True, but. Kagan and some outside commentators have invoked the dire conditions that led Congress to pass the CWA in the first place, not least when Ohio’s Cuyahoga River caught fire. Hard to argue with that origin. But also . . . come on, folks: leaving the states to regulate some wetlands won’t set the Cuyahoga on fire again.
Sackett also won’t keep Washington or other states from regulating all the wetlands they choose. Some will choose to regulate a lot. Others won’t. This will presumably deepen yet another red-state-blue-state divide.
Again, this case could easily have been decided narrowly. The decision would have been unanimous. In fact, the decision – the EPA couldn’t regulate the Sacketts’ lot – was unanimous. The facts seemed pretty egregious. Not one justice sided with the EPA. All agreed that “[t]he wetlands on the Sacketts’ property are distinguishable from any possibly covered waters.”
But the majority didn’t want a narrow decision. Sackett offered an opportunity those justices couldn’t pass up. Will Alito and his colleagues seize more opportunities? If the opportunities arise, they probably will.
That Alito has an agenda seems pretty clear. That his agenda will protect and advance the interests of private property and extreme conservative viewpoints should surprise nobody.
Grrrr! “Egregious” certainly does apply – to this court.
Thanks, Dan
The writer totally ignores that there were no dissents. Every justice either joined Alito in his opinion, or wrote, and or joined a concurring opinion. Another words, the court was unanimous in rejecting EPA’s position.
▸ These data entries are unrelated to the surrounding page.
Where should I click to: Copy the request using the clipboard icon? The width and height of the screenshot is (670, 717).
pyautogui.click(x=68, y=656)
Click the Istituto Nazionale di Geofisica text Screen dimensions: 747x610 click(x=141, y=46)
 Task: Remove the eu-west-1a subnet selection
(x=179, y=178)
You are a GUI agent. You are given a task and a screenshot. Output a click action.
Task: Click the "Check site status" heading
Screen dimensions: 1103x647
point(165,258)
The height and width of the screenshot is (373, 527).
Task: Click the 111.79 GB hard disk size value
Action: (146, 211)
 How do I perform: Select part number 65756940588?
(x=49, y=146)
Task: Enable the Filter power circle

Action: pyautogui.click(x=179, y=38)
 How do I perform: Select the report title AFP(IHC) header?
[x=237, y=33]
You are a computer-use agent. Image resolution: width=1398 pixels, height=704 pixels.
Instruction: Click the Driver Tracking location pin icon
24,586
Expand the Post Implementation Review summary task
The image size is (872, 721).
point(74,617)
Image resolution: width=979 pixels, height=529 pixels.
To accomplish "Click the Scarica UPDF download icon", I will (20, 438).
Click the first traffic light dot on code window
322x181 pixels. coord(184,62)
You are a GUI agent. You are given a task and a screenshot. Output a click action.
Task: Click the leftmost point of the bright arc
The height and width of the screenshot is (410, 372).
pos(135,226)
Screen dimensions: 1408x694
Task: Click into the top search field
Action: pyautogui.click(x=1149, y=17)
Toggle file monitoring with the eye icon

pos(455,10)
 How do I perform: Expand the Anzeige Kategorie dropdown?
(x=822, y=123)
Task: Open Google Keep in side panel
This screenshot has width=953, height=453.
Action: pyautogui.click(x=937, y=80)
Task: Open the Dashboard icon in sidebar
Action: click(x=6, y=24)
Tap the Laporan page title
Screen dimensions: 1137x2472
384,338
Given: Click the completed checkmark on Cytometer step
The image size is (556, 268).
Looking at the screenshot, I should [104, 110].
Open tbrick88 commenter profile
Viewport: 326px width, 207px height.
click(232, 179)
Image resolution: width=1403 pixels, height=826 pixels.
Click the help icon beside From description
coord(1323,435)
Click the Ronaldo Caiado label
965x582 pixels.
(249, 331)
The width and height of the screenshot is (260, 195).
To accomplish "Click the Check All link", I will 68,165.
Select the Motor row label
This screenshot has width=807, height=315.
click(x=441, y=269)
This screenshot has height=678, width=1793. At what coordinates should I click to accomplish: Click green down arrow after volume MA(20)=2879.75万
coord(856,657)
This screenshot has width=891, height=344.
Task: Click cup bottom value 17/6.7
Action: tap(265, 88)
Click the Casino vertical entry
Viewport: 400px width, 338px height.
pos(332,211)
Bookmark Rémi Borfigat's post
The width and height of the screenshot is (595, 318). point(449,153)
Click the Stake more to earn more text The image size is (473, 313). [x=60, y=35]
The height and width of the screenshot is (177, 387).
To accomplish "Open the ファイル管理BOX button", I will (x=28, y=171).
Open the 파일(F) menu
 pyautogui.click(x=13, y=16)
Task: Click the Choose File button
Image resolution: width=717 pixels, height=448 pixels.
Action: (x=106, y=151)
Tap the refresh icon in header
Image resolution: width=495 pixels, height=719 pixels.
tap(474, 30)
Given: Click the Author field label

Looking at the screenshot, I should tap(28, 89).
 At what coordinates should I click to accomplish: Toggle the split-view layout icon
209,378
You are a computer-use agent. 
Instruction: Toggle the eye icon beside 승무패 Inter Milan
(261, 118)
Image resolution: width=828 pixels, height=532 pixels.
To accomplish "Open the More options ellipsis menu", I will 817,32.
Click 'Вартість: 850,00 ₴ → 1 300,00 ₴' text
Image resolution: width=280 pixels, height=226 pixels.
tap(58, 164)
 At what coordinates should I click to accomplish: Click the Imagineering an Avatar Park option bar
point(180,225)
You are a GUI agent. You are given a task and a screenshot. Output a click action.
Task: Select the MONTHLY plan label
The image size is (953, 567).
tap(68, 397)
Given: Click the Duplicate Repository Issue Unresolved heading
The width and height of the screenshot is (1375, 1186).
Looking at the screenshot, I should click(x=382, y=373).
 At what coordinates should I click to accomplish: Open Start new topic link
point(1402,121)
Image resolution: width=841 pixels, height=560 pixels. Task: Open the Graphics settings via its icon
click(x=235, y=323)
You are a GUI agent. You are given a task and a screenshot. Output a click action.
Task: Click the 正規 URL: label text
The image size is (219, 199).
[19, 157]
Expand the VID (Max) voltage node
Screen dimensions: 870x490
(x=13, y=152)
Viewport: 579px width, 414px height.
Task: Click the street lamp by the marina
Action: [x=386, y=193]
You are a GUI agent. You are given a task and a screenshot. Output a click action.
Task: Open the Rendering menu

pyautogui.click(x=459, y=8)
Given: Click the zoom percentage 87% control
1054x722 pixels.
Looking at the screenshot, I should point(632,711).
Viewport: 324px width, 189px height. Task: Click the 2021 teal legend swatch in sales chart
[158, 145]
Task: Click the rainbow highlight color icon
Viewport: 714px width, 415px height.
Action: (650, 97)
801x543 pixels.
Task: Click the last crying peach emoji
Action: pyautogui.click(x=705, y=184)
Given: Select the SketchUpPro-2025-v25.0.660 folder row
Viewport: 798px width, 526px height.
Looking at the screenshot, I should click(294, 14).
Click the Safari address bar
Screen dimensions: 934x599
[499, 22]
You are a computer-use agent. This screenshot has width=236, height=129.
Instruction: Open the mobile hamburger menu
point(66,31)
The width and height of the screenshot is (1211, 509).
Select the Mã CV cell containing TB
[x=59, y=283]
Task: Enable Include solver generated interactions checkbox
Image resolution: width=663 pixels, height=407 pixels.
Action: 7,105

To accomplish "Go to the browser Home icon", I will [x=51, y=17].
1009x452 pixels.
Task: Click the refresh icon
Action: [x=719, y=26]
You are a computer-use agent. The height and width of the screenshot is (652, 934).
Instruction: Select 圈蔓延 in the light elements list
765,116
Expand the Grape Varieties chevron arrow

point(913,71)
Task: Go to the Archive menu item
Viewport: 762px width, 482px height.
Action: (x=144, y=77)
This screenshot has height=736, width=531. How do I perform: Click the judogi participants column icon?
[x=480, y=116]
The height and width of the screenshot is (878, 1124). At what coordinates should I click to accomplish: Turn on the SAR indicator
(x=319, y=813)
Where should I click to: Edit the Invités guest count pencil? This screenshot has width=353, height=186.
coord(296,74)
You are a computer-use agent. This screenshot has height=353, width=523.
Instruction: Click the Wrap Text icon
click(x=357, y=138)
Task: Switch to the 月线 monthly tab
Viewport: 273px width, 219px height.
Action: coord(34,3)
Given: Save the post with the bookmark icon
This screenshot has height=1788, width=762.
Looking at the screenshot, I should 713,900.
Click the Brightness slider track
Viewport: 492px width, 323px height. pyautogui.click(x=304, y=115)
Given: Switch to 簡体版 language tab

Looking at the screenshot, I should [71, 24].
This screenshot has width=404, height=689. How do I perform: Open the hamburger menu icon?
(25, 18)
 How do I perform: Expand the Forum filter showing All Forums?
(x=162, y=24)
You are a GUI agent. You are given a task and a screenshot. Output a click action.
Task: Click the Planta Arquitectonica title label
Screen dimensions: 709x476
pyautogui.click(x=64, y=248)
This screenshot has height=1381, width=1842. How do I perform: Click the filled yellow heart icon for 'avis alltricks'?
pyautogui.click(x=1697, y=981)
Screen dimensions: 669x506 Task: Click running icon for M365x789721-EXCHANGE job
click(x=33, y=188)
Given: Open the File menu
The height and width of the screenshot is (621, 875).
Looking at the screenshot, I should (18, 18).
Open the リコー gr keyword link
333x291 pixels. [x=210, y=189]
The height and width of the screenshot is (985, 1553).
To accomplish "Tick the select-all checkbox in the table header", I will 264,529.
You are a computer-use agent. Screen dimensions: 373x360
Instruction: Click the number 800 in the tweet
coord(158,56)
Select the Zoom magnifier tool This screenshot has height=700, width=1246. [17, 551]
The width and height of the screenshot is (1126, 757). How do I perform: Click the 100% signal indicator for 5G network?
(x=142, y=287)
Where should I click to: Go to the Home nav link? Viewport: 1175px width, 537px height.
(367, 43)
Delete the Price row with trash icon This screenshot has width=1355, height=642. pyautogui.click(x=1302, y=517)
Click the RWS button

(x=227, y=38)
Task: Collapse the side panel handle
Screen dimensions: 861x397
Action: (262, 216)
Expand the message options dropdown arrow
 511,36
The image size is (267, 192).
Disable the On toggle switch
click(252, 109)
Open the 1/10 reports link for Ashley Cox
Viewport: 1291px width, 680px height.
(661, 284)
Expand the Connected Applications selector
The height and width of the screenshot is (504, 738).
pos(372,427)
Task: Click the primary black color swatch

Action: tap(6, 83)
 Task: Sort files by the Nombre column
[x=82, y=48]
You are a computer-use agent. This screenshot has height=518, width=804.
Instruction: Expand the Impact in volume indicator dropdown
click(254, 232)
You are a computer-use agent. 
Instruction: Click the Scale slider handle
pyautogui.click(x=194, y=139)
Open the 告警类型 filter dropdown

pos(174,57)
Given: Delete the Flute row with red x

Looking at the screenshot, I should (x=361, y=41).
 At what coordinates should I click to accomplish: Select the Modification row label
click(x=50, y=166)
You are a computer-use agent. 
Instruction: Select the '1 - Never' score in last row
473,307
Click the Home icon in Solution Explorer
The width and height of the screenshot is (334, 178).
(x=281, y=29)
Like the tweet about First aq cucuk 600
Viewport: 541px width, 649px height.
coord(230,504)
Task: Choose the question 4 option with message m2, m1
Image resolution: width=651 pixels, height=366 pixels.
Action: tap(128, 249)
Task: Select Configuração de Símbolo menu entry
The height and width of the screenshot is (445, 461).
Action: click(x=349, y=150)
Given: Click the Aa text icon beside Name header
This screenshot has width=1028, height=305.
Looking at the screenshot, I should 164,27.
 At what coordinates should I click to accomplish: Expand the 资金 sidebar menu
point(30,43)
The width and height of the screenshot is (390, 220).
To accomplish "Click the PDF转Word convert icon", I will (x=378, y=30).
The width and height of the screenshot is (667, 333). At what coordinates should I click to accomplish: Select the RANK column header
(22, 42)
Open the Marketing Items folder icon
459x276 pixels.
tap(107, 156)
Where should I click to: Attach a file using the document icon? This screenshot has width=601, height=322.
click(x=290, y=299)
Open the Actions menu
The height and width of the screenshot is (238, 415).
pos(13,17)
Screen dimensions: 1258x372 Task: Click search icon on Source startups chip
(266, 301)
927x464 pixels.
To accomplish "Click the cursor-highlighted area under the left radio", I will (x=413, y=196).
Though it’s true the court ruled 9-0 in favor of the couple who brought the suit, according to Reuters, “four justices – including the court’s three liberal members and conservative Brett Kavanaugh – disagreed with the new test announced by the court that was backed by the five other conservative justices. THE FOUR JUSTICES SAID THE TEST COULD UNDERMINE WATER QUALITY AND FLOOD CONTROL IN THE UNITED STATES. ” [emphasis mine]
https://www.reuters.com/legal/us-supreme-court-rules-against-epa-wetlands-regulation-challenge-2023-05-25/#:~:text=In%20a%206%2D3%20ruling,law%2C%20the%20Clean%20Air%20Act.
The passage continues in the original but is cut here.